WRITTEN INSTRUCTION
Reproduce the data verbatim, beginning at the line that contains "Where should I" and stopping after the line that contains "Open more options". Omit the pictures from your answer.

DATA LINES
_ _ _ _ _ _ _
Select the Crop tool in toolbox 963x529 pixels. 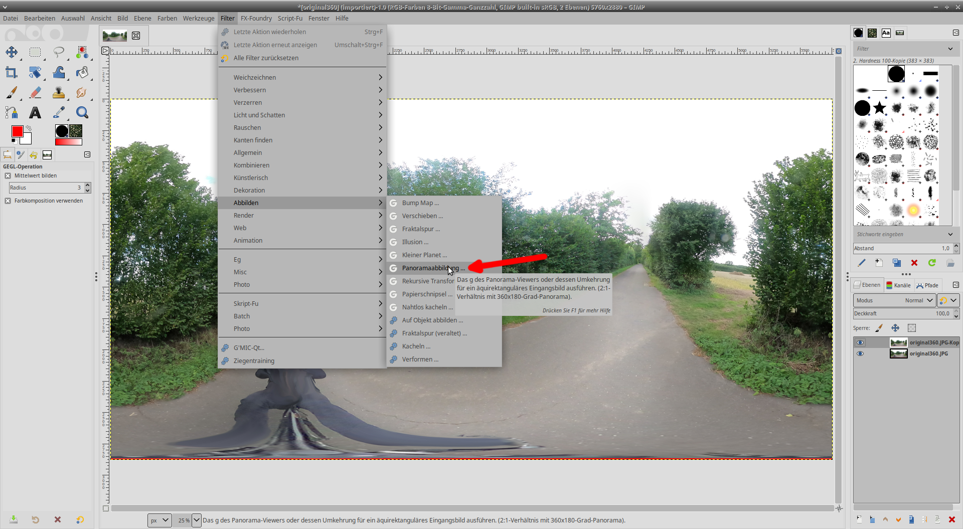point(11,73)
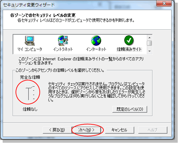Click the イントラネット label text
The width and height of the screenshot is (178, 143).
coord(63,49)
_ _ _ _ _ _ _
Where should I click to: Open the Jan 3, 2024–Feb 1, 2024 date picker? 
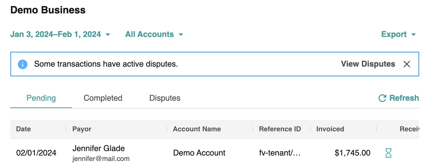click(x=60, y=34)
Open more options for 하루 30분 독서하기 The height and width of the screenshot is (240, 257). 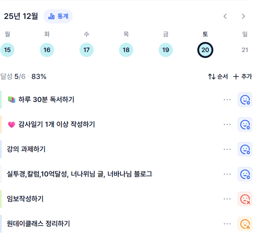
_ _ _ _ _ _ _
TASK SOLUTION
Where should I click to: Open the Jan 3, 2024–Feb 1, 2024 date picker? 
click(x=60, y=34)
Open more options for 하루 30분 독서하기 The height and width of the screenshot is (240, 257). 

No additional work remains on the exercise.